A vereadora Sâmia Bomfim (PSOL-SP) postou em suas redes sociais um vídeo que mostra o prefeito João Doria (PSDB) já em 2011 expondo o que viria a concretizar, este ano, com o lançamento da polêmica “ração humana” – um granulado de restos de alimentos processados que seria distribuídos a moradores de rua em São Paulo.

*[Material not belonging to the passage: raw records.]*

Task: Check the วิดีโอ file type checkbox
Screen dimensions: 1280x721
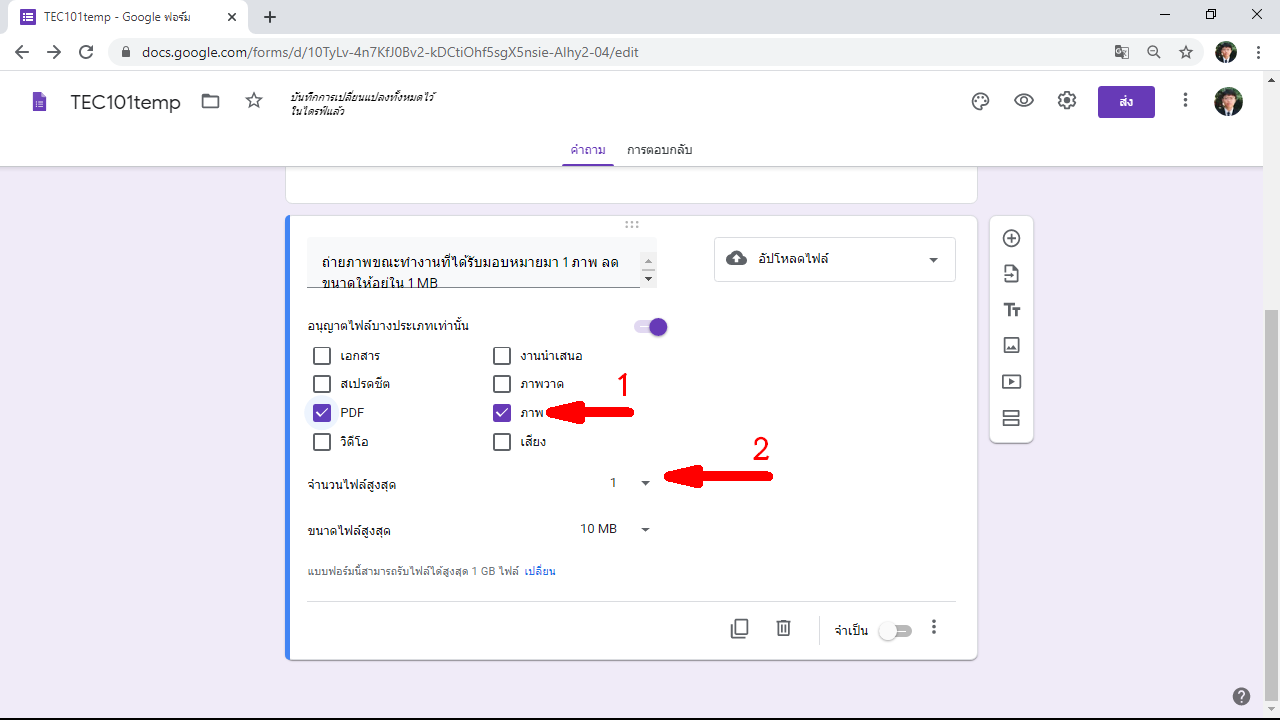Action: pyautogui.click(x=322, y=442)
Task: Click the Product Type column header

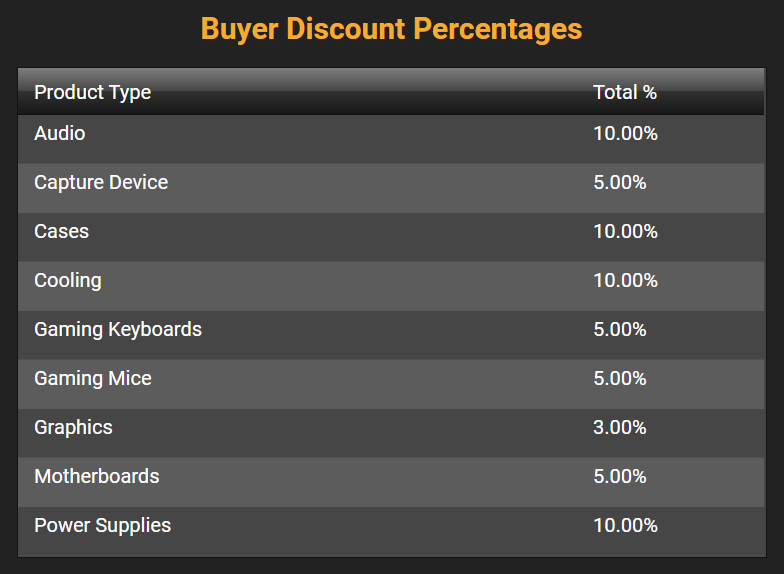Action: pos(93,92)
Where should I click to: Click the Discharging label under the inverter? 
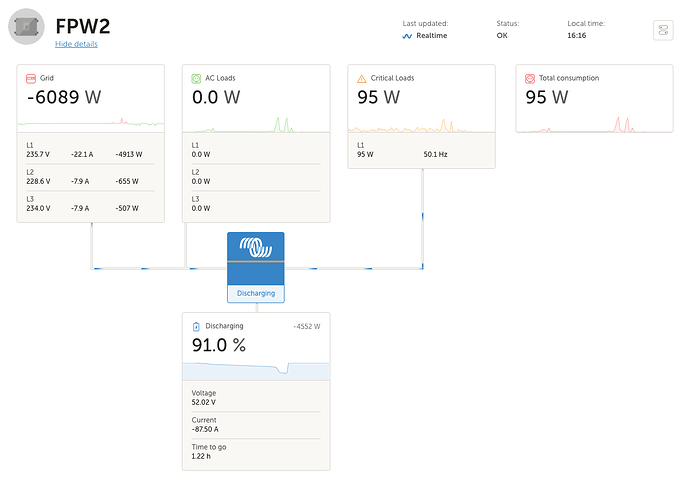pos(256,293)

Na ocasião do vídeo, Doria era apresentador do programa da Record “O Aprendiz”, um reality show de empresários que, nos Estados Unidos, era apresentado por Donald Trump. Neste episódio em questão, o tucano discutia com os participantes uma tarefa que consistia em fornecer “alimentação de qualidade” a moradores de rua quando disparou a frase que já dava uma prévia do “Allimento” que iria lançar como prefeito.

“Você acha gente humilde, pobre, miserável vai ter hábito alimentar? Se ele se alimentar, tem que dizer graças a Deus”, disse.

O programa Alimento para Todos foi lançado em um vídeo nas redes sociais publicado pelo prefeito na semana passada e anunciado na página da Secretaria de Direitos Humanos. De acordo com o texto, o programa faria a distribuição de um composto, feito com base em alimentos que não seriam vendidos, para populações com carências nutricionais. O resultado é uma uma espécie de pedra sem cor, que mais parece uma ração, e teria o nome de “allimento”. A distribuição seria feita a partir de uma parceria com a empresa Plataforma Sinergia.

O Conselho Regional de Nutricionistas da 3ª Região (que engloba São Paulo) manifestou posição contrária à proposta, entendendo que ela “contraria os princípios do Direito Humano à Alimentação Adequada”.

Depois da péssima repercussão, a prefeitura de São Paulo não aguentou a pressão e voltou atrás sobre sua decisão de lançar o programa. A última informação é que não existe nenhuma parceria firmada e que ainda não sabe se distribuirá o produto.